Not knowing the mathematical tools to solve them, we "cheat" by pulling down the equations by hand to see what form are the solutions then try to formulate a rule. It is a kind of reverse engineering equations...

Equation 3x² + y² = 7[12] in the 2nde loop seems to be a good candidate to start. source

    for (int x = 1; x < xUpper; x++) {
      int k1 = 3 * x * x;
      for (int y = 2; y < Math.sqrt(MAX - k1); y++) {
        int k = k1 + y * y;
        if (k % 12 == 7) {
          System.out.println("x = " + x + " y = " + y);
        }
      }
    }    x = 55 y = 9988
x = 55 y = 9992
x = 55 y = 9994
x = 55 y = 9998
x = 57 y = 2
x = 57 y = 4
x = 57 y = 8
x = 57 y = 10
x = 57 y = 14

We see that the solutions meet the following rules :

x must be odd.
y takes the following values 2, 4, 8, 10, 14... ie que the difference between the solutions y seems to follow the sequence +2, +4, +2, +4....

Solutions being generalized, we can optimize the loop 2 :

    int[] sequence2 = { 4, 2 };

    for (int x = 1; x < xUpper; x += 2) {
      int index = 0;
      int k1 = 3 * x * x;
      for (int y = 2; y < Math.sqrt(MAX - k1); y += sequence2[(++index & 1)]) {
        int k = k1 + y * y;
        array[k] = !array[k];
      }
    }

And improvements are tangible. source

MAX	Loop 2 (sec)
1 000 000	0.0
10 000 000	0.047
100 000 000	0.5

The optimization gives good results as the loop is 5 times faster than the previous implementation but do not race this loop lent itself well to this change...

Third implementation

Now that we have seen how to improve the time loop 2, we can do the same on the other 2 loops.
We get the following rules :

For loop 1

There are no specific rules for x.
About y, equation admits "2 sets of solution" depending on whether x is divisible by 3 or not.
When x is divisible by 3, takes values 1, 5, 7, 11, 13... ie the gap seems to follow the sequence +4, +2, +4, +2....
When x is not divisible by 3, the solutions are odd.

For loop 3

There are no specific rules for x.
About y, equation admits "2 sets of solution" depending on whether x is even or not.
When x is even, the gap seems to follow solutions sequence +2, +4, +2, +4...
When x is odd, the gap seems to follow solutions sequence +4, +2, +4, +2....

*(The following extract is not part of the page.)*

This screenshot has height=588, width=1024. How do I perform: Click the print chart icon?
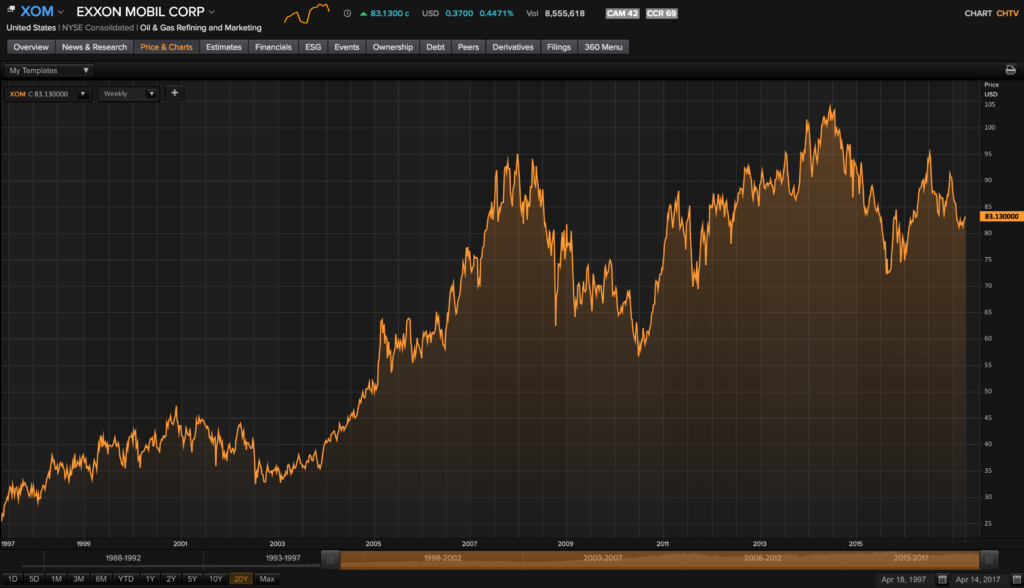pyautogui.click(x=1010, y=70)
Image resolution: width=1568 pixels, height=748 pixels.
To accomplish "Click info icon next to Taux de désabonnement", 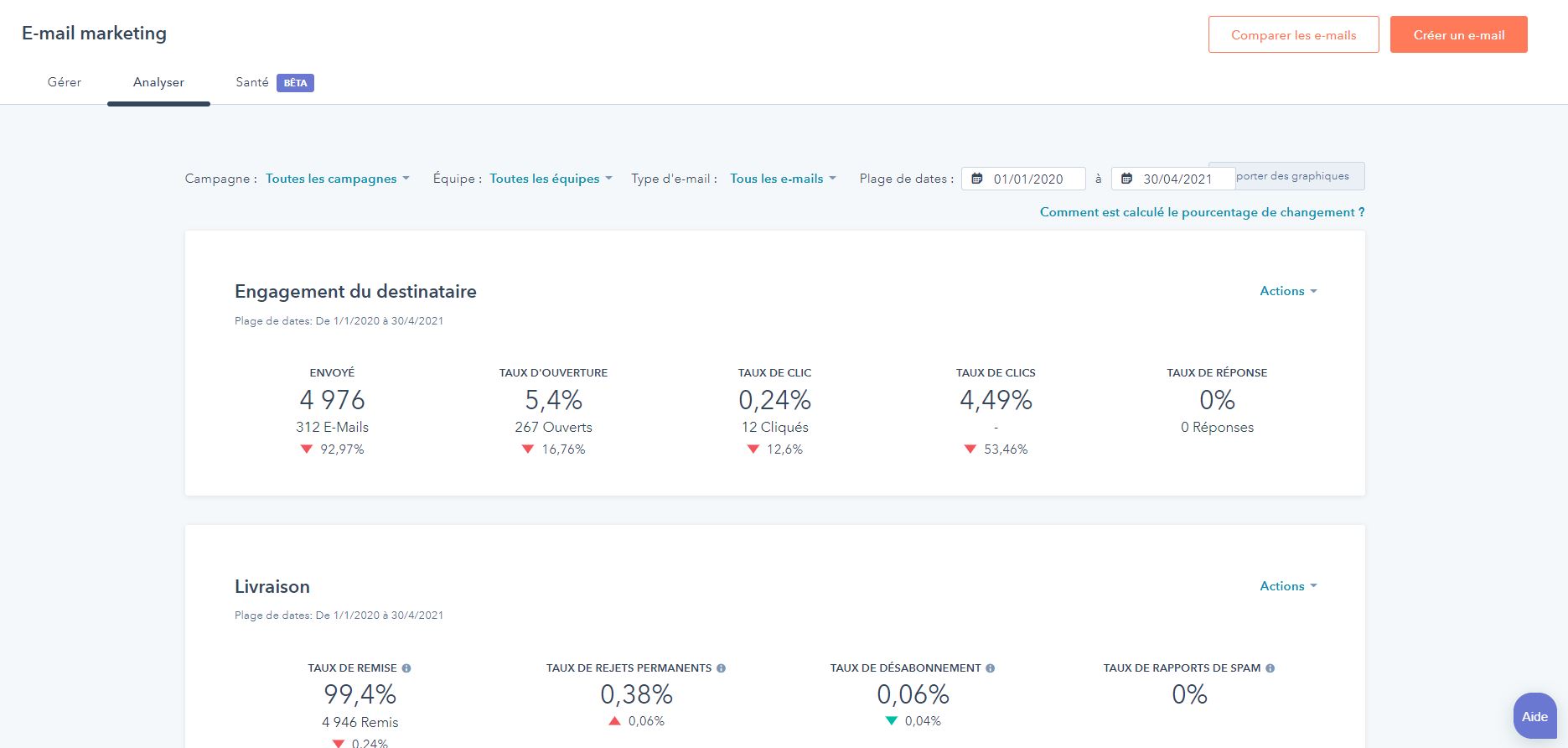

Note the sequence [+2,+4,...] (and its equivalent [+4,+2,...]) present in all solutions y, we take the opportunity to pool this element in the optimized implementation.
And here are the results as expected...

MAX	Pi(MAX)	Time (sec)	Loop 1 (sec)	Loop 2 (sec)	Loop 3 (sec)	L. squares(sec)
1 000 000	78 498	0.016	0.0	0.016	0.0	0.0
10 000 000	664 579	0.187	0.078	0.031	0.016	0.062
100 000 000	5 761 455	2.187	0.859	0.391	0.344	0.593

Enjoy ! We managed to get a best time than Eratosthenes optimized. For comparison, the Eratosthenes "second implementation" is 3.063 seconds for a limit 100 million while Atkin is 2.187, we have a gain of just under 50%. source

Fourth implementation

Keep on running and trying to reach 1 billion by implementing Atkin with an array of bit, it is exactly the same approach that we had with the 3rd implementation of Eratosthenes. We will need 2 additional bit operations over Eratosthenes namely : unSetBit to unset a bit of the array and toggleBit to toogle a bit of the array. source

MAX	Pi(MAX)	Time (sec)	Loop 1 (sec)	Loop 2 (sec)	Loop 3 (sec)	L. squares(sec)
1 000 000	78 497	0.016	0.0	0.0	0.0	0.016
10 000 000	664 578	0.172	0.047	0.015	0.031	0.079
100 000 000	5 761 454	3.172	1.422	0.531	0.39	0.829
1 000 000 000	50 847 533	37.453	16.109	7.157	6.015	8.172

For the moment it is still unclear but the complexity of the algorithm leads to 2 trails :

Int vs long
To reach 1 billion some Java types are passed from int to long. Maybe this change is impacting more than expected and it appears in more complex calculations of Atkin ? (I think of x² or y²). Besides the times were measured on an old 32 bits machine.
Too many calls to the handling bits.
Operations setBit, unSetBit, toggleBit are likely to be costly time, maybe Atkin "abuse" and often called ?

In conclusion

Nous voyons qu'atkin peut aller plus vite qu'eratosthène lorsqu'il est "savamment" optimisé mais que d'effort pour arriver à ce résultat. We see that atkin can go faster than Eratosthenes when it is "cleverly" optimized but so efforts to achieve this
The code is much less elegant than Eratosthenes, all that to save time.